В других случаях это могут быть частые головные боли, являющиеся, как сказали бы фрейдисты, "обращенным" плачем. Тайна этого "обращения" легко разрешается, если понять, что головные боли, как и большинство других психосоматических симптомов, — это ретрофлектированная двигательная деятельность. Они порождаются напряжением мышц против возникающего импульса.
Если вы слегка откроете кран и попытаетесь удерживать воду пальцем, вы почувствуете, как это постепенно становится все труднее. Это — прямая аналогия тому, что часто происходит во внутренних конфликтах, когда вы подавляете или удерживаете потребность в дефекации, эрекцию, приступ рвоты, отрыжку и пр. Если вы сильно сжимаете кулаки, вы рискуете через некоторое время получить судорогу. "Психогенная", или "функциональная" головная боль — феномен такого же типа. В этом случае вы начинаете плакать, но затем сдерживаете этот импульс, сжимая собственную голову, чтобы не быть "слюнтяем" или не дать другим удовлетворения видеть вас плачущим. Вы хотели бы скрутить X, который вывел вас из душевного равновесия, но вы ретрофлектируете это "скручивание" и; используете его для сдерживания своих слез. Ваша головная боль — не что иное, как переживание мышечного напряжения. Если вы расслабите мышцы, вы начнете плакать, и одновременно с этим головная боль исчезнет. (Не все, разумеется, головные боли возникают таким образом; плач тоже может сдерживаться не только напряжением мышц головы, но и, например, напряжением диафрагмы.)
Здесь уместно еще раз повторить наше предупреждение против преждевременного расслабления. Допустим, вам удастся расслабить мышцы шеи, бровей и глаз и разразиться плачем. Но это не разрешит первоначального конфликта. Это просто обходной путь. Важная часть симптома — тенденция к агрессивному сжатию — остается непроанализированной. Когда кто-нибудь причиняет вред вам, возникает желание ответить ему тем же. Эта тенденция находит некоторое выражение — вы действительно наносите какой-то вред, даже если он состоит в ретрофлексивном сжатии, которое делает вас жертвой собственной агрессии, в дополнение к тому вреду, который причинил вам другой. Если вместо обращения ретрофлексии вы просто откажетесь от ретрофлектированного поведения, — в данном случае самосжимания, вы можете преуспеть, только каким-то образом избавившись от склонности получать повреждения. Это требует техники более серьезной, чем ретрофлексия — десенситизации. Нежелание наносить вред зависит от неполучения вреда, что в свою очередь зависит от прекращения эмоциональной реакции на окружающее. Это процесс может дойти до деперсонализации. Правда, существует и гиперсенситивность, когда чуть ли не что угодно "задевает". Это состояние разрешается через реорганизацию личности, а не дальнейшую дезорганизацию в форме отупевания. Здоровый нормальный организм, когда на него действительно нападают, отвечает тем же в той мере и тем способом, как это уместно в данной ситуации.

- [Исходные данные]:
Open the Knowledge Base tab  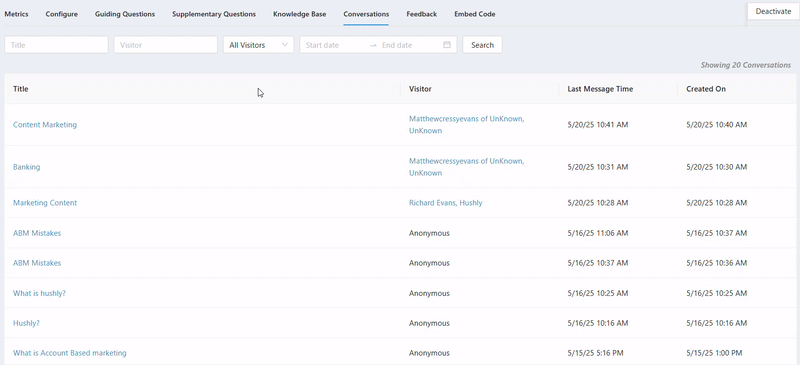tap(299, 14)
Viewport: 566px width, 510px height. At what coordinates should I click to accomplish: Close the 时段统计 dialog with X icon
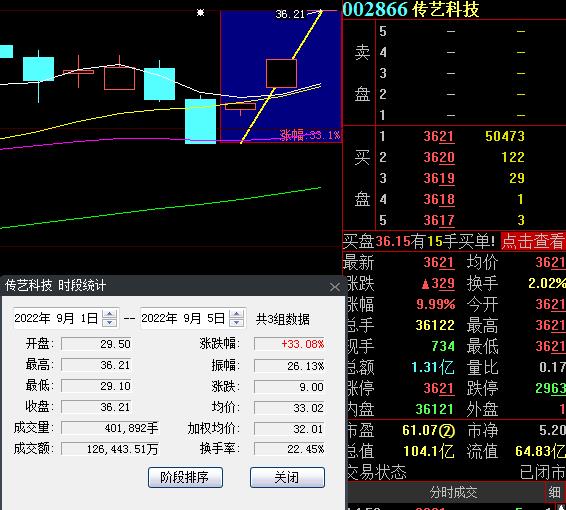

- [Задание]:
Скопируйте без изменений отрывок из текста о психосоматических головных болях: от «В других случаях» до «против возникающего импульса.» включительно. Этот материал для работы не понадобится.

- [Правильный ответ]:
В других случаях это могут быть частые головные боли, являющиеся, как сказали бы фрейдисты, "обращенным" плачем. Тайна этого "обращения" легко разрешается, если понять, что головные боли, как и большинство других психосоматических симптомов, — это ретрофлектированная двигательная деятельность. Они порождаются напряжением мышц против возникающего импульса.